-------- Exercise materials --------
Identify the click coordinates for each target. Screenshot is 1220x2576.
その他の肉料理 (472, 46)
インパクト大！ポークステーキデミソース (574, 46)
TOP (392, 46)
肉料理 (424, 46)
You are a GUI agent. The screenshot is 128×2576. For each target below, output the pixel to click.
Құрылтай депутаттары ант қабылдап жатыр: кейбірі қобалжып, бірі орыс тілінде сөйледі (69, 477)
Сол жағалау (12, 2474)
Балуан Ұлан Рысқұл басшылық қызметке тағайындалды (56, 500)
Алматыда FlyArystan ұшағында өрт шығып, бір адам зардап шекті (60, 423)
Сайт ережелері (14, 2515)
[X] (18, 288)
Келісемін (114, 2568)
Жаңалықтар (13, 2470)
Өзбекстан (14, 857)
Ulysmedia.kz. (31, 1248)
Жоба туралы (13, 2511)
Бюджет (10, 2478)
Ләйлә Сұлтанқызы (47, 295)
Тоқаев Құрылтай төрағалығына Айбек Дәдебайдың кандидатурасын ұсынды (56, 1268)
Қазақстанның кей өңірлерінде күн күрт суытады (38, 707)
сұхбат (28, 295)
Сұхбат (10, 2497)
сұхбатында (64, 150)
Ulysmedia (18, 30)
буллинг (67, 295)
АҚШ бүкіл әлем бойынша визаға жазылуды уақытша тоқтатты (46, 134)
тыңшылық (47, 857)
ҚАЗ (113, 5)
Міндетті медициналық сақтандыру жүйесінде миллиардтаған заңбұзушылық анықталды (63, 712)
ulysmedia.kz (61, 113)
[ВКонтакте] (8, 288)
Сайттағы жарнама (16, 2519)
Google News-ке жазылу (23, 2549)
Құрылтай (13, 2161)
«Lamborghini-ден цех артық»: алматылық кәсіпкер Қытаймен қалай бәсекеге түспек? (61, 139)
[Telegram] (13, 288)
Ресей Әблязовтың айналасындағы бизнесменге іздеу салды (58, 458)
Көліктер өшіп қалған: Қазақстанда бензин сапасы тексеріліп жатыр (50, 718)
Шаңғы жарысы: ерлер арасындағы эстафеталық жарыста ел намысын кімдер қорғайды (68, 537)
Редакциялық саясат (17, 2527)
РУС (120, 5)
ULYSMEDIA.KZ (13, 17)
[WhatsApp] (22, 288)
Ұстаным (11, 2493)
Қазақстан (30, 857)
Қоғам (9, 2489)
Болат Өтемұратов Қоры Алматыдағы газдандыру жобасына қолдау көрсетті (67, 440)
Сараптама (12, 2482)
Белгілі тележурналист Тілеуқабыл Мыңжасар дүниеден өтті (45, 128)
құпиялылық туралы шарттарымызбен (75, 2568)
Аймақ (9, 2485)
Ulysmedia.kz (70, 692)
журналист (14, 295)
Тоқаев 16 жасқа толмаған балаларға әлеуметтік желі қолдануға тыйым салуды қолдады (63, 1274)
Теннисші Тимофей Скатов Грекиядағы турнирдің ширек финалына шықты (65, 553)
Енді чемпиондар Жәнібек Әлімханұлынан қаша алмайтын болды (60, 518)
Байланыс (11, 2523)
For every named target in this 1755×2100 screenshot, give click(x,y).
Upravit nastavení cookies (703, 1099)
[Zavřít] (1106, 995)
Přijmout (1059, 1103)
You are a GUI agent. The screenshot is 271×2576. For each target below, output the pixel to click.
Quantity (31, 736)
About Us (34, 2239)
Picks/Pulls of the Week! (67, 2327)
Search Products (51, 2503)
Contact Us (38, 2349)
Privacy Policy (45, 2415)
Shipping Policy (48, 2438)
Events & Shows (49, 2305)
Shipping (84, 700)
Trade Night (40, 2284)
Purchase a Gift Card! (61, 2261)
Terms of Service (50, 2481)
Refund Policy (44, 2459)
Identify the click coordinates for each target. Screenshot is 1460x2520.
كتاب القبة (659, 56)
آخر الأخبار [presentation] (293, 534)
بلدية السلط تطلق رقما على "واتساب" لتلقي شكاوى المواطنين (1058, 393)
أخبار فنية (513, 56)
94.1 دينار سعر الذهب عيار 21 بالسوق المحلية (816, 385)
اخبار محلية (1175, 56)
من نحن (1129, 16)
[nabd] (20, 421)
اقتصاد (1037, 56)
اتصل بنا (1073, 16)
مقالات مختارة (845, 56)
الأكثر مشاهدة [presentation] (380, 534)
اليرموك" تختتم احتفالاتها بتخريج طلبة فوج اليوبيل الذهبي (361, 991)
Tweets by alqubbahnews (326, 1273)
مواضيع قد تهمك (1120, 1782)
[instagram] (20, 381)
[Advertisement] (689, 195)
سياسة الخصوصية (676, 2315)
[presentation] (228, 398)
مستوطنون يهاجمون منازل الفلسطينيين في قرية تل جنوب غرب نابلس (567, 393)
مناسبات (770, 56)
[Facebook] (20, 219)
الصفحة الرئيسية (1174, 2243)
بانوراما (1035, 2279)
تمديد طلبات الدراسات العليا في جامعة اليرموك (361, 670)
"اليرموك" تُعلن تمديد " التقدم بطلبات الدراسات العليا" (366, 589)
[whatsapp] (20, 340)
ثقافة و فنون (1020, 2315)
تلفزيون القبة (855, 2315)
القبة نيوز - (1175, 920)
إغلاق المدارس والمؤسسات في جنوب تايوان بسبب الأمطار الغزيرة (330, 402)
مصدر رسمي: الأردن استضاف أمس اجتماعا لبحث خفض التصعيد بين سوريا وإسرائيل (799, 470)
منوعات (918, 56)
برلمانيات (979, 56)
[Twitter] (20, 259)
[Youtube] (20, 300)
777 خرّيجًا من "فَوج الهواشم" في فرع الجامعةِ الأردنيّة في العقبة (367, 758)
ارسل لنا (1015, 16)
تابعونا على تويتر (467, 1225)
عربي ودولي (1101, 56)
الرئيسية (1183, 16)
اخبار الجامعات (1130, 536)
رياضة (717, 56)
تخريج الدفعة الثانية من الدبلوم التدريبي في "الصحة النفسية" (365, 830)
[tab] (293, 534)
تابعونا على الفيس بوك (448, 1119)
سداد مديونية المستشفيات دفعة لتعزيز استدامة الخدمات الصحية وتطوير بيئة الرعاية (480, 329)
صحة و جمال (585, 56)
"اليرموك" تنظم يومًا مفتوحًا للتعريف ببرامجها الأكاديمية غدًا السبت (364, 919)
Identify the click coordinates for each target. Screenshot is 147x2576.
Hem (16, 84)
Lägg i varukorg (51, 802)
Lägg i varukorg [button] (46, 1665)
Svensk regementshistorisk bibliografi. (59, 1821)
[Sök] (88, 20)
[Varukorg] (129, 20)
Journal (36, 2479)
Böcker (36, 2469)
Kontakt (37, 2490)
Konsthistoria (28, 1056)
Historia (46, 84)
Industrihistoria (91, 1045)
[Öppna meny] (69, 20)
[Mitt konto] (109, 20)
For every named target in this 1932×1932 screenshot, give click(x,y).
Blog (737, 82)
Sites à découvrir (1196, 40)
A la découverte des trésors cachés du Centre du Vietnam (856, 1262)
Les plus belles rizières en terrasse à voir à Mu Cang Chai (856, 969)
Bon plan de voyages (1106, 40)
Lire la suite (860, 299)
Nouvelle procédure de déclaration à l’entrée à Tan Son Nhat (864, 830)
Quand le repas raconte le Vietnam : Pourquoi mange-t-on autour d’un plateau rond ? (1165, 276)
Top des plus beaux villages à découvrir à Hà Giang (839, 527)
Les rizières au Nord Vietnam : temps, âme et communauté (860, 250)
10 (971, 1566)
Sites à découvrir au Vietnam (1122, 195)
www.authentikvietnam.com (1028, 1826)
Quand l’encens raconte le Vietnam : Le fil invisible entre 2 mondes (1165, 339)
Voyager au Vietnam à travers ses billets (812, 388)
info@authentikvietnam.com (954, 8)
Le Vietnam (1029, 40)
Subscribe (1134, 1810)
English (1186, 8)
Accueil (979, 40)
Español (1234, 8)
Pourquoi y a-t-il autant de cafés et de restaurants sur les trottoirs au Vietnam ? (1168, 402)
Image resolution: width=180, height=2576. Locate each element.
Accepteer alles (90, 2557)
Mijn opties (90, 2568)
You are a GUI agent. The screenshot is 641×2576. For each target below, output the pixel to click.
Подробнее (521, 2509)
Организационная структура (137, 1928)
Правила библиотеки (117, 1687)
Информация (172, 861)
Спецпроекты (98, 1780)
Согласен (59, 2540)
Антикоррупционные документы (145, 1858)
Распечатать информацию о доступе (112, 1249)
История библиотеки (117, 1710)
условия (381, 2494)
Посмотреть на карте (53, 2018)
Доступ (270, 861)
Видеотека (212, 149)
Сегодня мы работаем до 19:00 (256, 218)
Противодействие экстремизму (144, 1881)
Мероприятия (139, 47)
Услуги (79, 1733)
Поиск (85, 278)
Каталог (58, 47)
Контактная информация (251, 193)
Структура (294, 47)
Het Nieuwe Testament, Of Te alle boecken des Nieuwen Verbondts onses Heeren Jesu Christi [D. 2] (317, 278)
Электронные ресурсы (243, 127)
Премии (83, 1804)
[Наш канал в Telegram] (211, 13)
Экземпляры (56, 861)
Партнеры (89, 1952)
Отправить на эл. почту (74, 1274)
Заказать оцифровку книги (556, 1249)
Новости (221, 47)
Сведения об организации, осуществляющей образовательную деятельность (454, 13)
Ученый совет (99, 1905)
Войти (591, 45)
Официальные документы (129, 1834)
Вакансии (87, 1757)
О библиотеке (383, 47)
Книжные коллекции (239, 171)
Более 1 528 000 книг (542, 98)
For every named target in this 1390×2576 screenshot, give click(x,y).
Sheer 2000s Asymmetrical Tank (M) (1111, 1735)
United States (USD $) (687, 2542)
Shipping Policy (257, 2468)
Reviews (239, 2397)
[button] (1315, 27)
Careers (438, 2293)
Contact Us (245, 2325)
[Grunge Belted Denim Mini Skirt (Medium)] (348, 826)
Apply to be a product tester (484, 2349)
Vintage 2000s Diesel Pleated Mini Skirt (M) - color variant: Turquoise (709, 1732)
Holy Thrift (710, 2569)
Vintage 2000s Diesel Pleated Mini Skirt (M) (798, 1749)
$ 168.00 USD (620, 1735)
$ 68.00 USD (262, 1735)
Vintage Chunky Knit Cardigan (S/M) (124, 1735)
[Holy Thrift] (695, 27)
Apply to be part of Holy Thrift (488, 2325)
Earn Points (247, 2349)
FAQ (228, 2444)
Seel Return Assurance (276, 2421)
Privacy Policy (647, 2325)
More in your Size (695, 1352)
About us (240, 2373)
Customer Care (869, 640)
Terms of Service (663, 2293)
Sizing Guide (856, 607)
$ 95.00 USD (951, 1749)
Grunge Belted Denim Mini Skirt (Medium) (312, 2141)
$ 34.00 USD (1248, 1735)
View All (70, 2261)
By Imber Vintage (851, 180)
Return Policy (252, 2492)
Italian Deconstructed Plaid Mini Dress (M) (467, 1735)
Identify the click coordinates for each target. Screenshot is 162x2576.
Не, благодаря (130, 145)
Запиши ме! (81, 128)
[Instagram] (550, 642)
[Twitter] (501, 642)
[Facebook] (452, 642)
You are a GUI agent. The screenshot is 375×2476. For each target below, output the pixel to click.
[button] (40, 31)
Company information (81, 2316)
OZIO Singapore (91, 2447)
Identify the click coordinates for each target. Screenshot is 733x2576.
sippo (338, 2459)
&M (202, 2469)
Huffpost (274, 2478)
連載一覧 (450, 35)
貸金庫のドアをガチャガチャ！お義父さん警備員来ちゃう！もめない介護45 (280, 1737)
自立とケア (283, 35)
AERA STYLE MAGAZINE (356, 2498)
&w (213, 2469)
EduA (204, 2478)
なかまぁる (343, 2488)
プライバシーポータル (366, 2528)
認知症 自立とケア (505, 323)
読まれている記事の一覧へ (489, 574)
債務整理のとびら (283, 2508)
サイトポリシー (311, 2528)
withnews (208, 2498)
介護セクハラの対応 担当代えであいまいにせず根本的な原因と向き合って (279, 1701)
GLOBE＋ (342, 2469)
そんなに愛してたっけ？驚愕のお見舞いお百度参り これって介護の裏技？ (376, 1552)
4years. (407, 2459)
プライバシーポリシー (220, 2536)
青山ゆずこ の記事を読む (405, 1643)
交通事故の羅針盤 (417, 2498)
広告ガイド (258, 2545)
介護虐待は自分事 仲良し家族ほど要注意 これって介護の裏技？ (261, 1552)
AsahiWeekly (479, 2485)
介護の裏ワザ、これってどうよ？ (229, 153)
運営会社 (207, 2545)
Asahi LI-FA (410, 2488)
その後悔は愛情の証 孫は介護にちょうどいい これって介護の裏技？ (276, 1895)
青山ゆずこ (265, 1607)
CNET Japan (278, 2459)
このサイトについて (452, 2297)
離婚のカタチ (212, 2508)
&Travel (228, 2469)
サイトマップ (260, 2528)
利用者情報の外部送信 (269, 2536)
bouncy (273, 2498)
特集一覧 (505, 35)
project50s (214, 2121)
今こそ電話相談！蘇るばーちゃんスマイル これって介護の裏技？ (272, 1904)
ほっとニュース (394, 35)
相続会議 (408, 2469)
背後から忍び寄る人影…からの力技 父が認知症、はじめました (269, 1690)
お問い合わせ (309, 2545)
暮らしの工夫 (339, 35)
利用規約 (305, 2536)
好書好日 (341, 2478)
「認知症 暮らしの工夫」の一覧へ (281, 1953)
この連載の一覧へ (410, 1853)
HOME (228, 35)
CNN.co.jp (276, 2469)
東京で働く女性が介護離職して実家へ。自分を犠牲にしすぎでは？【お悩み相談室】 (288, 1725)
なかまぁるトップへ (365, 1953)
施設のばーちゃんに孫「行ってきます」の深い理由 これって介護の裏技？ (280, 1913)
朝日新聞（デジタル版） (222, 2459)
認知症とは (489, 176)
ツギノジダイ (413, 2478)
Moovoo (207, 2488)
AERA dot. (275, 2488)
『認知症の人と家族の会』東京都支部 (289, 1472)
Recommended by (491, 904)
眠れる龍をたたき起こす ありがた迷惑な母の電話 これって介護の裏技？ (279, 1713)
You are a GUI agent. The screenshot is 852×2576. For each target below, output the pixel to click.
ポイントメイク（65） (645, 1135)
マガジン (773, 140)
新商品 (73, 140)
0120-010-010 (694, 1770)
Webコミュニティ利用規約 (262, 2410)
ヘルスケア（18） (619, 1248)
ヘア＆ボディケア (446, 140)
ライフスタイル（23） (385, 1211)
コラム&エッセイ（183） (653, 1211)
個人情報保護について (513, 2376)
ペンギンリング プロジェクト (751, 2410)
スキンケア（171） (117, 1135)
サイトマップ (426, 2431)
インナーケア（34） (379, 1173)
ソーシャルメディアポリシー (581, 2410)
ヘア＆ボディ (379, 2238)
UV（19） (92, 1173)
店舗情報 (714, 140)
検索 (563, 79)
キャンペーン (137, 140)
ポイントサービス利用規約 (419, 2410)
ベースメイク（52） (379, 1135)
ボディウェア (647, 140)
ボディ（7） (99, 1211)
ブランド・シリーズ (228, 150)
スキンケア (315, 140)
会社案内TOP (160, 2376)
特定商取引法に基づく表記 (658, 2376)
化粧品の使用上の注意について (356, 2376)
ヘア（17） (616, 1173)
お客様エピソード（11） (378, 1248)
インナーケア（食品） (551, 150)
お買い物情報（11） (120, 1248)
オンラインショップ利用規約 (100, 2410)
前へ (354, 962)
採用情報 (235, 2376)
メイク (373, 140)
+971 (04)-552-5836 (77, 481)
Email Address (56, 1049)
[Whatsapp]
--------
# Work to be completed
Which lines in the records above include the word "presentation"? Copy them out.

# Task answer
آخر الأخبار [presentation] (293, 534)
الأكثر مشاهدة [presentation] (380, 534)
[presentation] (228, 398)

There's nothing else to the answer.